▸ Work instructions: Please retype each of the lines below with no changes at all.

▸ Dataset content:
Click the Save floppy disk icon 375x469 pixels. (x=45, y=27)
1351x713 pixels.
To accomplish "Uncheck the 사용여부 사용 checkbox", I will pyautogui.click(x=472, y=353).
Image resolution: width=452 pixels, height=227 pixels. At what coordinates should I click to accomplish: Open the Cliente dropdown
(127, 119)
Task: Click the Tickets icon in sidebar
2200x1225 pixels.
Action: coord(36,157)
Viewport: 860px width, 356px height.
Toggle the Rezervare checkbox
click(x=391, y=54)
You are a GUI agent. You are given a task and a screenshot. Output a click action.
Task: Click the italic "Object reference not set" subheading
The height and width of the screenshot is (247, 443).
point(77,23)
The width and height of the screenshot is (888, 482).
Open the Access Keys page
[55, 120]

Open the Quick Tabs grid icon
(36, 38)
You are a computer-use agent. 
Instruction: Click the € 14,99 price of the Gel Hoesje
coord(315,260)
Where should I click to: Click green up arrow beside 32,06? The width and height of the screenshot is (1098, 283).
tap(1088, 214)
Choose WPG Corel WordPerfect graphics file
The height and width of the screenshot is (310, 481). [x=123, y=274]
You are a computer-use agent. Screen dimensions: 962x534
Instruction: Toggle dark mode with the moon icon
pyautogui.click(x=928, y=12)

▸ Solution to this problem:
Click the Save floppy disk icon 375x469 pixels. (x=45, y=27)
1351x713 pixels.
To accomplish "Uncheck the 사용여부 사용 checkbox", I will pyautogui.click(x=472, y=353).
Image resolution: width=452 pixels, height=227 pixels. At what coordinates should I click to accomplish: Open the Cliente dropdown
(127, 119)
Task: Click the Tickets icon in sidebar
2200x1225 pixels.
Action: coord(36,157)
Viewport: 860px width, 356px height.
Toggle the Rezervare checkbox
click(x=391, y=54)
You are a GUI agent. You are given a task and a screenshot. Output a click action.
Task: Click the italic "Object reference not set" subheading
The height and width of the screenshot is (247, 443).
point(77,23)
The width and height of the screenshot is (888, 482).
Open the Access Keys page
[55, 120]

Open the Quick Tabs grid icon
(36, 38)
You are a computer-use agent. 
Instruction: Click the € 14,99 price of the Gel Hoesje
coord(315,260)
Where should I click to: Click green up arrow beside 32,06? The width and height of the screenshot is (1098, 283).
tap(1088, 214)
Choose WPG Corel WordPerfect graphics file
The height and width of the screenshot is (310, 481). [x=123, y=274]
You are a computer-use agent. Screen dimensions: 962x534
Instruction: Toggle dark mode with the moon icon
pyautogui.click(x=928, y=12)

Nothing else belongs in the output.